Date: Sun, 26 Dec 2004 23:41:39 -0500
Reply-To: Don Henderson <donaldjhenderson@HOTMAIL.COM>
Sender: "SAS(r) Discussion" <SAS-L@LISTSERV.UGA.EDU>
From: Don Henderson <donaldjhenderson@HOTMAIL.COM>
Subject: Re: UPDATE/OUTPUT Interaction
In-Reply-To: <200412261620.iBQGKcw5008962@listserv.cc.uga.edu>
Content-Type: text/plain; charset="us-ascii"
Howard,
Replying again as the first time I mistakenly sent to just Howard instead of
the list.
The default output statement processing for an UPDATE step is that the
default output only occurs when the "last." condition is true for the last
variable listed in the BY statement. So in your specific example, change:
if first.id or intrans then output up;
to
if last.id then output up;
However I must admit that I am not sure why you used a condition of
"first.id or intrans" in your logic to begin with. Regardless, you want to
use "last." because it will
- only output one obs per unique set of keys (as listed in the by statement)

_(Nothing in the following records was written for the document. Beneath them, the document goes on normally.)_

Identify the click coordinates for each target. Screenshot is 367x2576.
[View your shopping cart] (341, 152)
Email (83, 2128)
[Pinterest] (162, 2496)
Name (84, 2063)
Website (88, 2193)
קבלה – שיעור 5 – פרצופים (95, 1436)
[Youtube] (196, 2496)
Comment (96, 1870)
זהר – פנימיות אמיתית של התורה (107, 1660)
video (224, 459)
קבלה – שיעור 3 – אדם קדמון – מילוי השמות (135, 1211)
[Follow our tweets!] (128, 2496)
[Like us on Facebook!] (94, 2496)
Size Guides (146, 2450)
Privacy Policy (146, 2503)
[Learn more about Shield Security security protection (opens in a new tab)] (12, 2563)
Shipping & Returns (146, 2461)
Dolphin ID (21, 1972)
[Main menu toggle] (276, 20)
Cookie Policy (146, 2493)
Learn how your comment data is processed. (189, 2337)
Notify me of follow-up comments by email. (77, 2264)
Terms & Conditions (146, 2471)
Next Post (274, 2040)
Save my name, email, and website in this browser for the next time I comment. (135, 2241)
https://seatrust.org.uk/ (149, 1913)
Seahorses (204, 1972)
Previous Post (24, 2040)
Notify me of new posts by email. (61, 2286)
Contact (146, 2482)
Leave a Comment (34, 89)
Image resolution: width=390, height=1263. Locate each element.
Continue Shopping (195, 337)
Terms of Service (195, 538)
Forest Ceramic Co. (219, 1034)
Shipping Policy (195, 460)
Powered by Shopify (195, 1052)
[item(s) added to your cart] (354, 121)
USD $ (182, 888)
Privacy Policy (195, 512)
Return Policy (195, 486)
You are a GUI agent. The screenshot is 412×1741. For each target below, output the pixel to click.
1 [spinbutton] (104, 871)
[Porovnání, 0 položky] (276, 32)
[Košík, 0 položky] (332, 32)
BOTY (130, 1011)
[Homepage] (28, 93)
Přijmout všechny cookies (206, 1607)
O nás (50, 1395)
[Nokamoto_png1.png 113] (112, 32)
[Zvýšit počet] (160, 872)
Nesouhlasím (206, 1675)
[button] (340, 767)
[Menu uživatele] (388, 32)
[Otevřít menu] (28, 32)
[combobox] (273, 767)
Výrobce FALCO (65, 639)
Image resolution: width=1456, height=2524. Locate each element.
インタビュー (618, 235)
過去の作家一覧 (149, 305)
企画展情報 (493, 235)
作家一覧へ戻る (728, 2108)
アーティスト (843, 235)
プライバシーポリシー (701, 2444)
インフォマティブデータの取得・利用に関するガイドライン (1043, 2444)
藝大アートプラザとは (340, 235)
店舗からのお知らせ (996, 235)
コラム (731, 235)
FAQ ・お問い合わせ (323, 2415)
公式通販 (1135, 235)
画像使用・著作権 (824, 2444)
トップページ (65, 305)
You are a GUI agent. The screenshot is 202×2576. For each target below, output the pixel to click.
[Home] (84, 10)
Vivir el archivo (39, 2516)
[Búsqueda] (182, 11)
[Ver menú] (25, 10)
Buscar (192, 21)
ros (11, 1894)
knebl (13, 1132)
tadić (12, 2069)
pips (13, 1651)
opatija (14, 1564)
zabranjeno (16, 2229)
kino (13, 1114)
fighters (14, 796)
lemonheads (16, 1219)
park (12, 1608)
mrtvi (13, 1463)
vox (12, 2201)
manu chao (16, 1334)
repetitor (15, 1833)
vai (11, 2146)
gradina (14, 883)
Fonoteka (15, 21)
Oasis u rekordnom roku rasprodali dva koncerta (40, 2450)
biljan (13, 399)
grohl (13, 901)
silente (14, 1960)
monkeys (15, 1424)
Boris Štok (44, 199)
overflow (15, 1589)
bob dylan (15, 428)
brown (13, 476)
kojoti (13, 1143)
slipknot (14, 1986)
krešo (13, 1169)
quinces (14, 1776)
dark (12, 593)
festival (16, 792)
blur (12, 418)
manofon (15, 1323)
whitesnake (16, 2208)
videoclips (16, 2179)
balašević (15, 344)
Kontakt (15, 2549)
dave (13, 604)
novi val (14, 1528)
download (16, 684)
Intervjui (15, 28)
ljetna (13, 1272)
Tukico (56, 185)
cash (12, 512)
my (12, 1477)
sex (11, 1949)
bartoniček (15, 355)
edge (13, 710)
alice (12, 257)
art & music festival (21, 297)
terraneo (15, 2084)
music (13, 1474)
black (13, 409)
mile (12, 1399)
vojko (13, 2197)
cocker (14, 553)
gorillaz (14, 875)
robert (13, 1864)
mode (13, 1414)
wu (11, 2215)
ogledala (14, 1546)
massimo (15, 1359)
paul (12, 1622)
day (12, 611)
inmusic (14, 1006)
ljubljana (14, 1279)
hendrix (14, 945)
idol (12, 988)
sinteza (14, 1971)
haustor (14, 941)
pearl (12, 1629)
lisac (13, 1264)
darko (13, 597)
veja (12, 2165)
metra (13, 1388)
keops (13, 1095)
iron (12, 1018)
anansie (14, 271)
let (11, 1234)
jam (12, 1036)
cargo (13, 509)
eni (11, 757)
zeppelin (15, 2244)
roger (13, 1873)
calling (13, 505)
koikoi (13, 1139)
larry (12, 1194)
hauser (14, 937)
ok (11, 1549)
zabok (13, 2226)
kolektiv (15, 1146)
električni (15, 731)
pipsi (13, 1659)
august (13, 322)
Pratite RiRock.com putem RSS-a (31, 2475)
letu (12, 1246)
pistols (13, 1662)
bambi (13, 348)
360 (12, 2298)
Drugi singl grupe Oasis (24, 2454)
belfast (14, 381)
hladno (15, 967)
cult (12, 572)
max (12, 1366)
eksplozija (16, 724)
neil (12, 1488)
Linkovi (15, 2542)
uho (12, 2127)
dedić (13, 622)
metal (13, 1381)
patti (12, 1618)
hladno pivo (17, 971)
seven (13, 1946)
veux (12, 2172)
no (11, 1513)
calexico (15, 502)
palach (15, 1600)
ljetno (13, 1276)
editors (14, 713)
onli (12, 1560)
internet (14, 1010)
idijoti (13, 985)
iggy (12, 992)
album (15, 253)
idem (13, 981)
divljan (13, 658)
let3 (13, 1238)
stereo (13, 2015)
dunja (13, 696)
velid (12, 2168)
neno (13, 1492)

- show the observations after all the updates have been applied
- handle the case where there are multiple trans observations, regardless of
whether there was an obs in the master data set for that set of keys.
HTH,
-don h
-----Original Message-----
From: SAS(r) Discussion [mailto:SAS-L@LISTSERV.UGA.EDU] On Behalf Of Howard
Schreier <hs AT dc-sug DOT org>
Sent: Sunday, December 26, 2004 11:21 AM
To: SAS-L@LISTSERV.UGA.EDU
Subject: UPDATE/OUTPUT Interaction
The issue involves the result of explicit OUTPUT statements in a DATA step
driven by an UPDATE statement. Here is an example. Start with test data:
data master;
input id $;
cards;
a
a
b
c
c
;
data trans;
input id $ value;
cards;
a 11
a 12
a 13
b 20
;
Now perform UPDATE, with implicit OUTPUT:
data up;
update master trans;
by id;
n = _n_;
run;
Result:
Obs id value n
1 a 13 3
2 a . 4
3 b 20 5
4 c . 6
5 c . 7
Notice that there were 7 iterations before the DATA step terminated, but SAS
knew not to output observations during the first 2 iterations, because the
TRANS observations had not been exhausted for the first BY group. I'm
wondering where that bit of information is kept, and how it might be
inspected.
I constructed the example with multiple observations in MASTER for some BY
groups. Of course that generated warnings in the log. So I want to segregate
those observations. I change my DATA step to:
data up extra;
update master trans(in=intrans);
by id;
if first.id or intrans then output up;
else output extra;
run;
EXTRA materializes as expected:
Obs id value
1 a .
2 c .
But UP now contains observations for the intermediate iterations in the ID=a
group:
Obs id value
1 a 11
2 a 12
3 a 13
4 b 20
5 c .
Apparently the suppression of the first two observations no longer takes
place now that explicit OUTPUT statements are in use. How can the code be
modified to keep those observations from being output? I know it can be done
with pre-processing of either input dataset; I'm looking for a solution
within the single DATA step.